Aug. 31st, 2011

kevin_standlee: (Kevin and Lisa)
We bought a Wireless bridge (specifically, a Cisco-Linksys WET200 Wireless-G Business Ethernet Bridge) for use in the trailer. From the way the product was documented, it appeared that you could use it to connect to a wireless network, then connect devices to it by Ethernet cable. The idea was that we could use that as the access point to the RV park wireless network, then connect it to the small network Lisa has wired within the trailer.

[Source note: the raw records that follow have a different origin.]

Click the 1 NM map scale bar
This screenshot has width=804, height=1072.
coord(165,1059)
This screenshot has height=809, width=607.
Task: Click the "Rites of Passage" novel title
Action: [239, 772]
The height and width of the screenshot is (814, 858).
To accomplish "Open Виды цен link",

Good idea, but it doesn't work )

I'm afraid I don't have time for this. I'm sending it back for a refund. It would be much easier if we could make this work in the trailer (since we could actually run up external outside antennas to pick up the wi-fi, thus avoiding the connectivity problems of trying to use wi-fi inside of a metal box), but when you do everything the Cisco documentation (both paper supplied with the box and on their web site, for which I had to connect directly from my laptop rather than through the bridge) says to do and nothing happens, you get the impression that there's some expert-level setting that some super-duper network guru would say, "Oh, of course you need to make thus-and-such setting change that nobody ever writes down in the documentation because we already know how it works."

Considering that I'm pretty good with computers, situations like this really boil me. You shouldn't need a degree in electrical engineering to set up this sort of connection.